Este é um tema que não vai sair de pauta tão cedo. A verdade é que o caso mexicano não se restringe às dificuldades do México, mas sim envolve o teste de um modelo que se julgava invulnerável e incapaz de qualquer crise.
Eu estou pondo minhas barbas de molho. Neste espaço, há cerca de dois anos, afirmei que o México era o mais bem-sucedido dos modelos adotados pelos países latino-americanos para sair da crise. Foi um equívoco meu e de todos. O México tinha tudo e fez tudo. Até a geografia era um aval definitivo às suas transformações, colocando-o ao lado dos EUA e fazendo parte da política interna americana, por dois motivos relevantes: os chicanos e a fronteira.
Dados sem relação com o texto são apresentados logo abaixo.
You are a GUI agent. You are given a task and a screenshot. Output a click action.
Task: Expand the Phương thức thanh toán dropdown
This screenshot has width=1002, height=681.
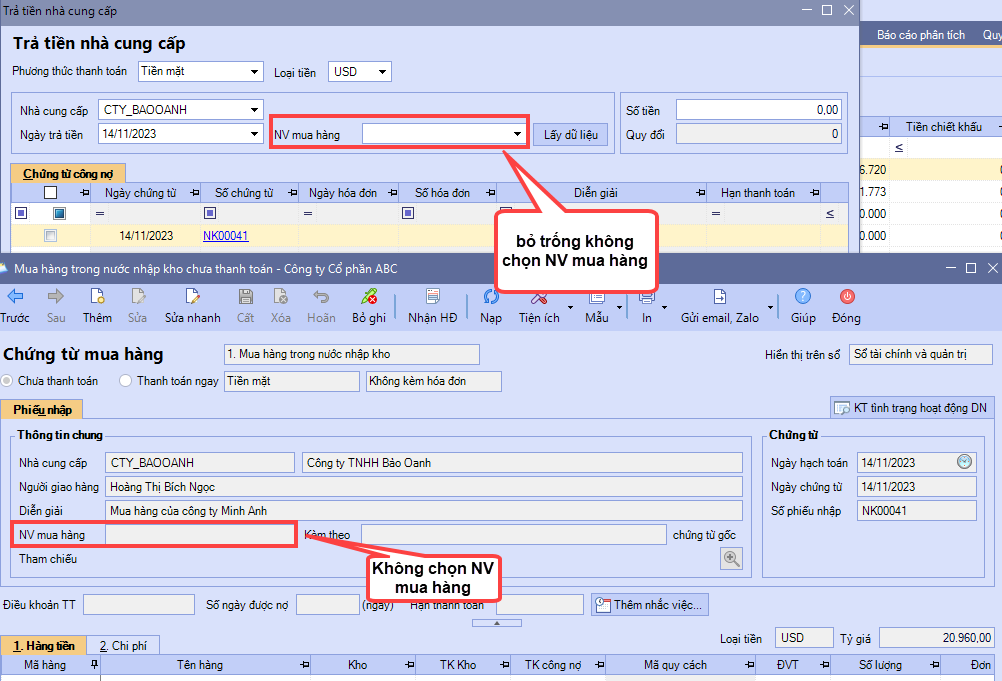(255, 72)

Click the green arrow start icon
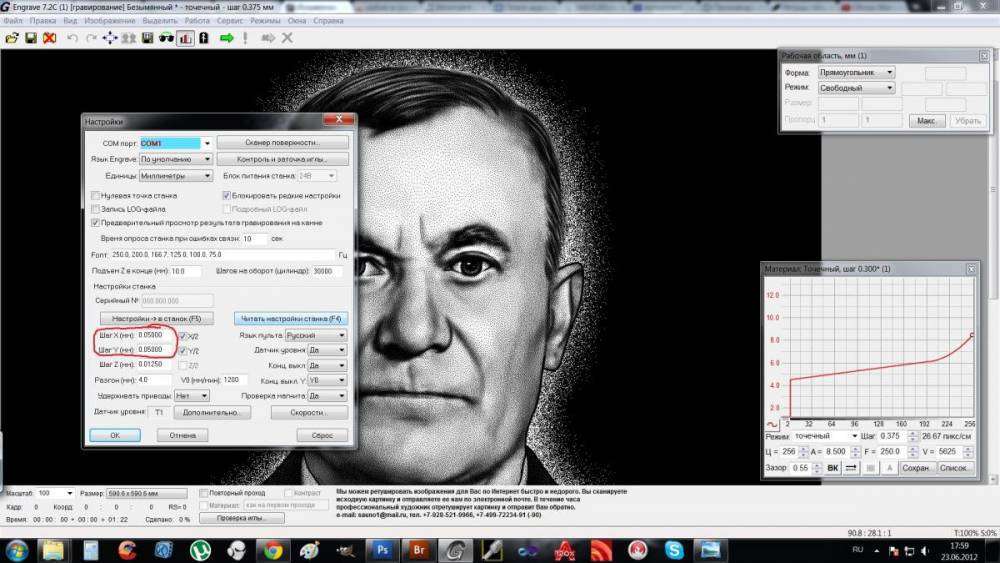(x=227, y=38)
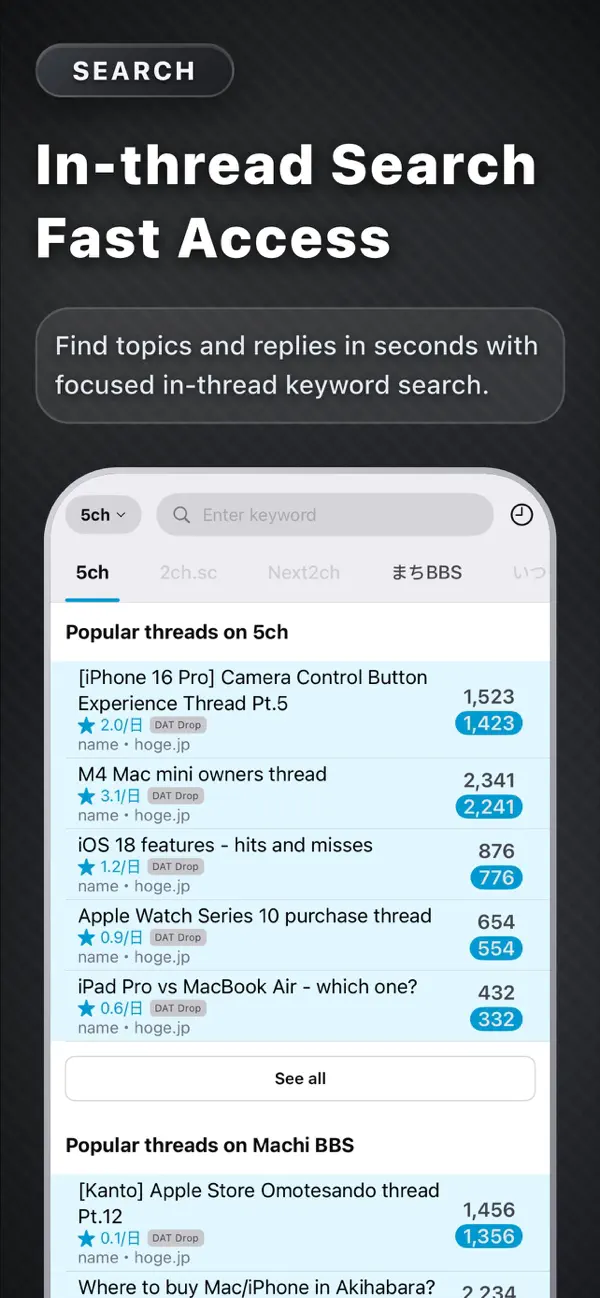Viewport: 600px width, 1298px height.
Task: Click the magnifying glass icon in search bar
Action: pyautogui.click(x=181, y=514)
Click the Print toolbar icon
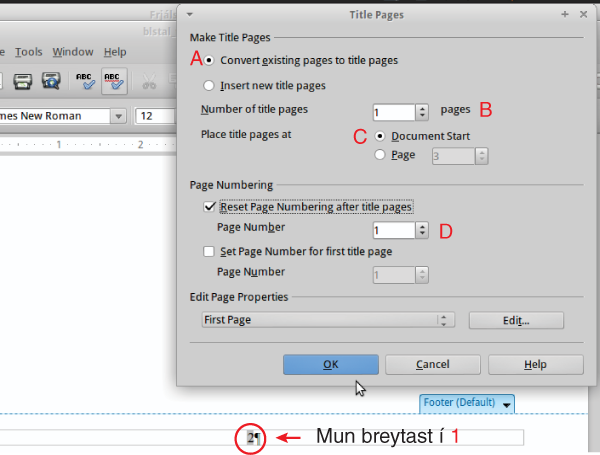 coord(23,81)
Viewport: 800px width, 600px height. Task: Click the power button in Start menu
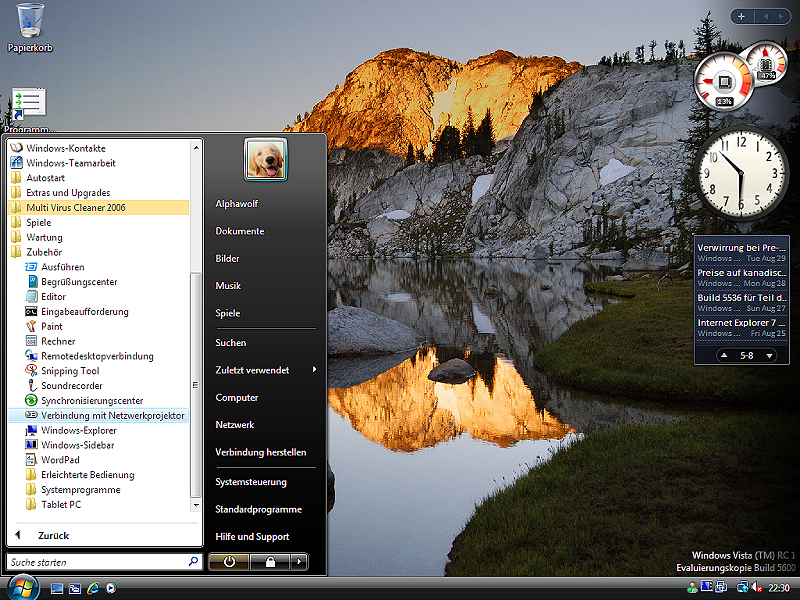pyautogui.click(x=229, y=562)
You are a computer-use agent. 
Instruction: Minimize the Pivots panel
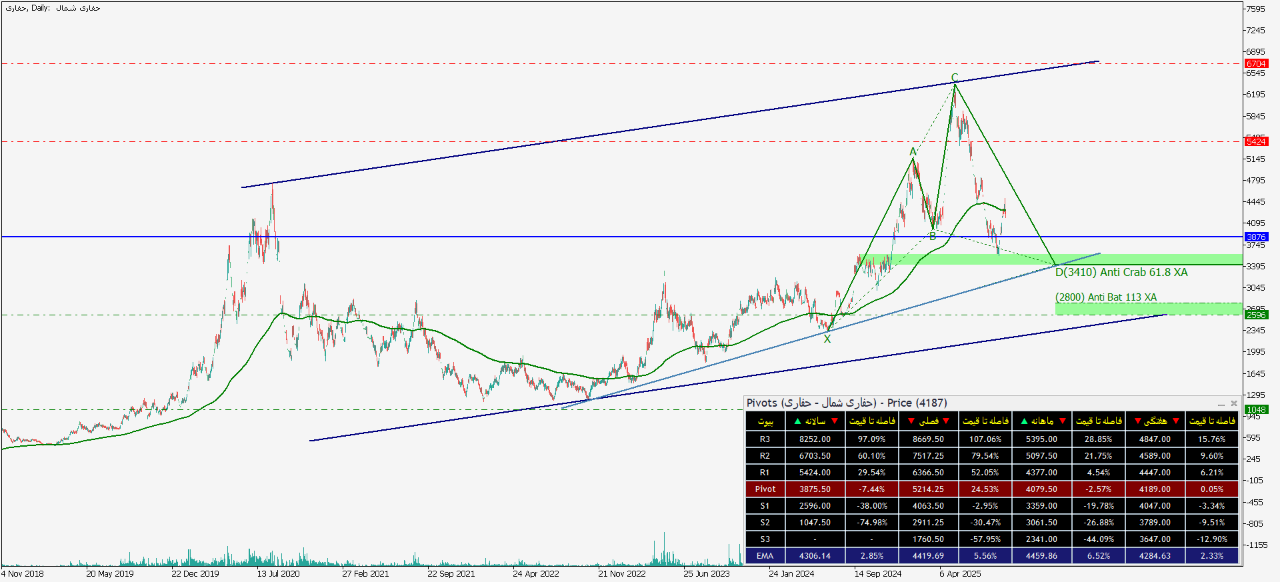[x=1221, y=403]
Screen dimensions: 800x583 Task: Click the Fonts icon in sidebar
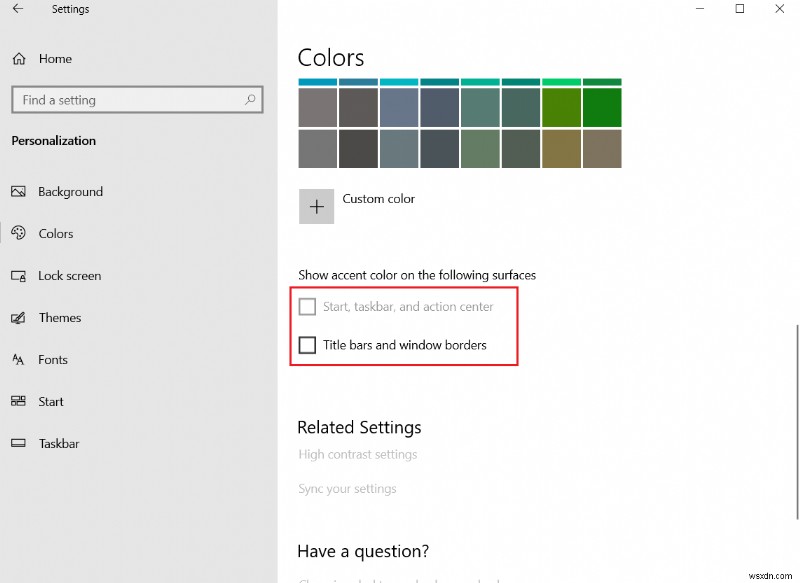coord(18,360)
O México fez um grande ajustamento fiscal bem ao modelo do FMI, cortou despesas, equilibrou o orçamento, desregulamentou a economia numa modificação de profundidade, privatizou com velocidade e quase que doou seus bancos (que tinham sido estatizados por De la Madrid, para evitar a falência do sistema financeiro, na crise de 82), abriu totalmente sua economia ao capital internacional e, como a maior de todas as âncoras, firmou o tratado de livre comércio com o Canadá e os EUA.
No meio de todas essas coisas consideradas extremamente certas, quando todo mundo pensava, inclusive eu, que a situação interna mexicana era de total apoio às transformações que estavam se processando, eis que surge Chiapas, as gigantescas manifestações de rua na Cidade do México e a revelação de um estado de espírito da sociedade, exausta porque o modelo não incluía sua participação nos dividendos do êxito. Vieram Colossio e Mathieu.
Aí vem a pergunta que muitas vezes nos esquecemos de fazer: a economia é feita para o homem, destinatário de todas as ações de governo, ou o homem é feito para a economia?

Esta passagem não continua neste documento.